Start-up Profiles

Published online: 25 April 2005, doi:10.1038/bioent856

Serenex

*Ken Howard Wilan is a contributing writer for Nature Biotechnology based in Boston. kenhoward@mindspring.com

Metamorphosis from tool company to drug discovery engine.

Founded in 2001, Durham, North Carolina-based Serenex quickly changed CEOs and business models. The company (see Serenex profile) was originally conceived of as a tools company, says Richard Kent, who became CEO in November 2002, taking over from founding chairman and CEO Robert Dishman. They were going to box up the technology and sell it to pharmaceutical companies, but it "quickly became evident that wasn't feasible, there was too much expertise needed for the technology. There's a lot of art to it," explains Kent. Instead, they decided to focus on bringing in revenue by selling their technique as a service to pharmaceutical companies as well as using it for their own in-house drug discovery and development program. And Dishman? He has a "history of starting new companies, he's more of an entrepreneurial start-a-company kind of guy than an operational guy," says Kent.
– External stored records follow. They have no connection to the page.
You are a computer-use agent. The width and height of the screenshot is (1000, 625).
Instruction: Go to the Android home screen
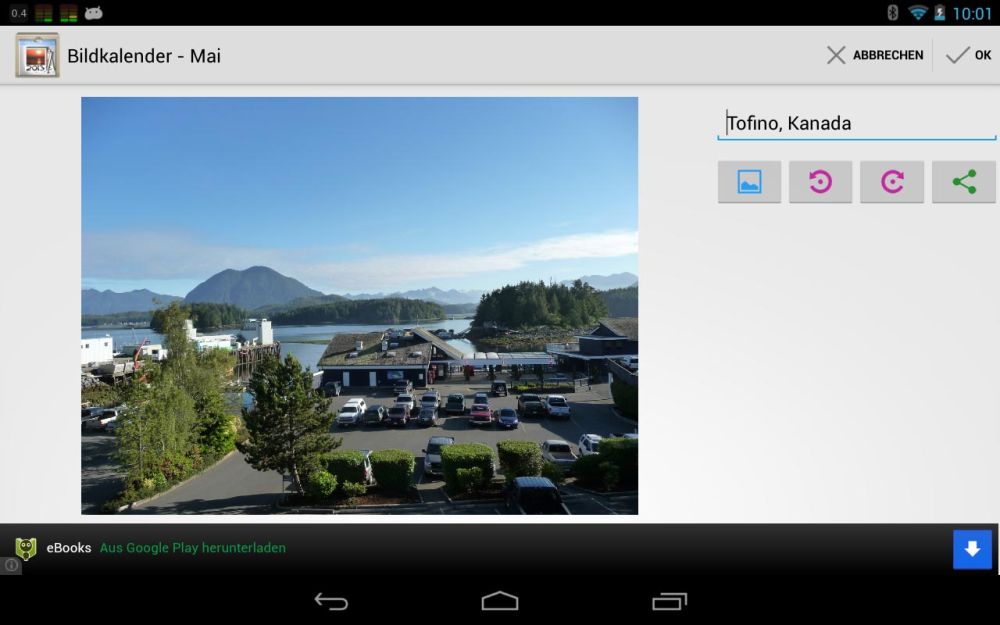click(500, 601)
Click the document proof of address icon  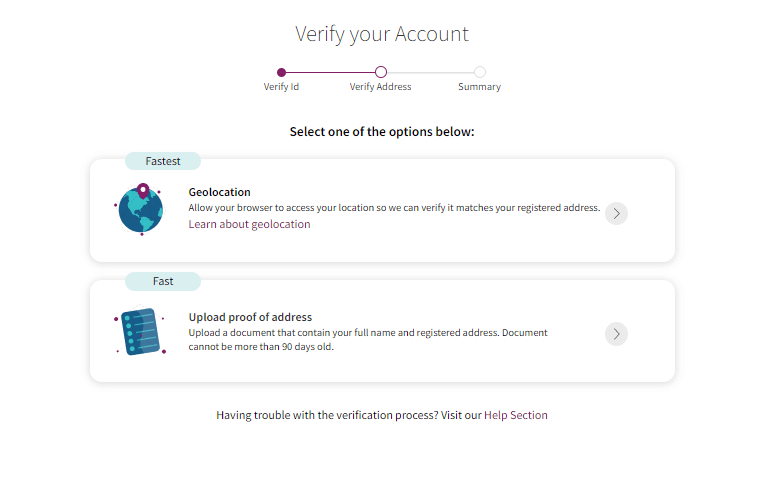point(140,331)
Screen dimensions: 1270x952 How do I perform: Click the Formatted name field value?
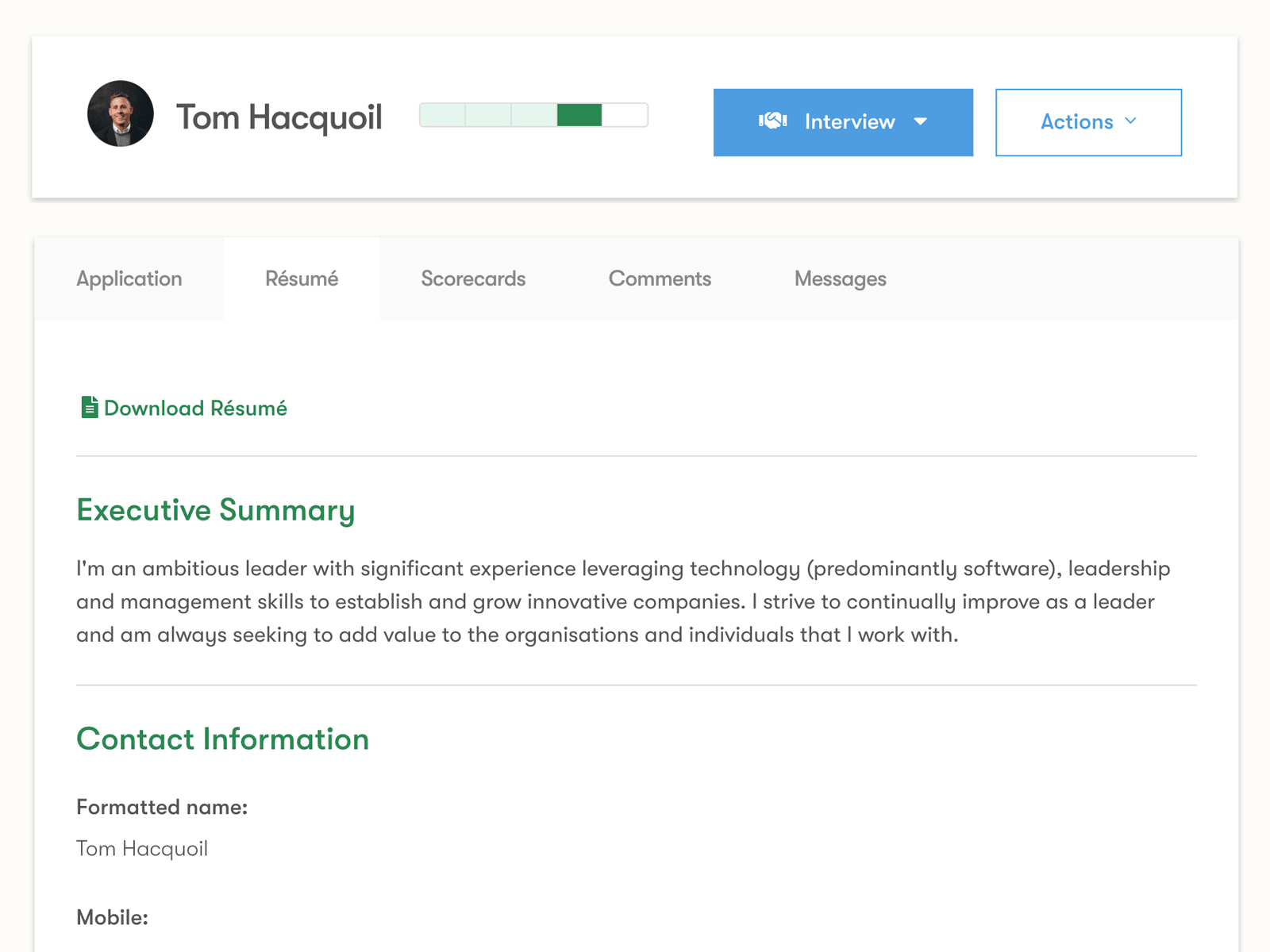click(141, 848)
Kent, who had been chief medical officer at GlaxoSmithKline in Research Triangle Park, North Carolina, was brought in to steer the company's proteomic analysis technology towards pharmaceutical clients as well as the clinic. The science which got the company started—a high-throughput proteome screen meant to accelerate target identification and flag negative side effects of potential therapeutic agents early in the process—was licensed from the University of Virginia in Charlottesville, Virginia, where the company's scientific founder Tim Haystead had a lab before moving to Duke University in Durham. Haystead received $10 million in backing from Mediphase Venture Partners in Newton, Massachusetts, and Intersouth Partners of Durham.
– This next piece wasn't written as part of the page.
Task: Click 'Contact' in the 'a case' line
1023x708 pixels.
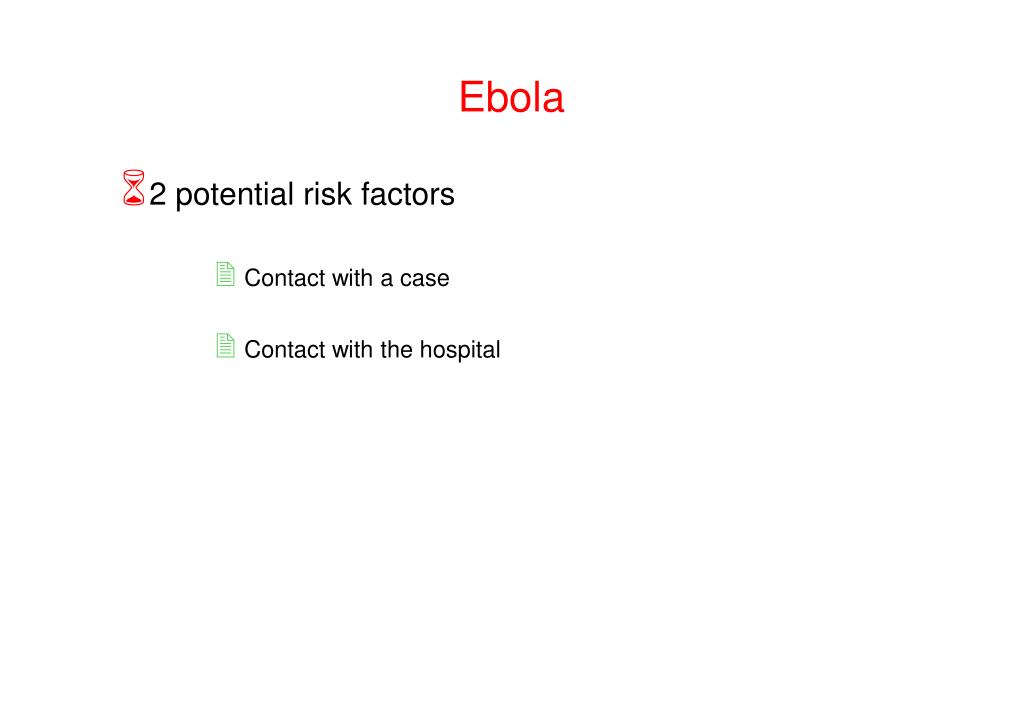Action: tap(284, 278)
Serenex's technology can screen for known targets of drugs while profiling against several thousand proteins¹, according to Steven Hall, senior vice president of R&D. "If there are any skeletons in the closet around a particular compound, we can find them very early," says Hall. The basic approach, he and others acknowledge, is similar to that of other companies, including San Diego-based Ambit Biosciences and Cellzome, based in Heidelberg, Germany, and Cambridge, UK.

Serenex's series of affinity media allows for the reversible capture of protein targets from multiple gene families (Fig. 1). The company is focusing initially on the super-family of proteins that possess binding sites for purines, which includes numerous enzyme classes such as kinases, helicases and phosphorylases. The first step involves binding the proteins present in a tissue, organ or cell line to the affinity medium. Next, the protein-bound medium is challenged with drug-like molecules that compete for the binding site on the proteins, causing them to elute them from the medium. The eluants are then analyzed to identify the protein binding partners for each compound. Serenex uses endogenous proteins from a variety of sources to profile compounds against multiple proteomes.

Fig. 1

		Functional protein fractionation and proteome mining.		Image Source: Serenex

Since shifting gears, the company has raised an additional $15 million in a Series B round and, according to Kent, is looking to raise an additional $40 million in Series C in 2005. They have collaborations with pharmaceutical companies, including GlaxoSmithKline and Indianapolis, Indiana's Lilly, which bring in over $1 million in revenue per year, says Kent, and are also using their high-throughput screen aimed at purine-binding proteins to analyze in-licensed compounds as well as drug candidates discovered in-house. The purine-binding protein super family encompasses up to 40% of drugable targets, according to Kent. He predicts that by the end of 2006 the company will have one or two compounds in phase 2 trials as well as two compounds ready for investigational new drug applications.

		"'Serenex is going through a metamorphosis. It has a good technology platform, it is trying to bring in product possibilities. Its story is still being told,' says Paul Pospisil, of Atlas Venture in Waltham, Massachusetts."

The company, launched at the tail-end of the genomics revolution, benefited from that excitement but also suffered for it, says Paul Pospisil, a partner in Atlas Venture in Waltham, Massachusetts. (Pospisil recently met with Serenex to consider an investment; he decided to hold off.) Pharmaceutical companies became supersaturated with new discovery tools, and the analytics and bioinformatics associated with the technology proved more complicated than people anticipated, says Pospisil. The service model for tool businesses took the hit.

"The reality is it will pay for some of your expenses but the company won't go anywhere," says Pospisil. Hence the move to drug discovery as the favored business model.

"Serenex is going through a metamorphosis," says Pospisil. "It has a good technology platform, it is trying to bring in product possibilities. Its story is still being told. If it brings in products it might not resemble its original business model. We should know in the next two years."

References

1. Graves, P.R. et al. Discovery of novel targets of quinoline drugs in the human purine binding proteome. Mol. Pharmacol. 62, 1364–1372 (2002).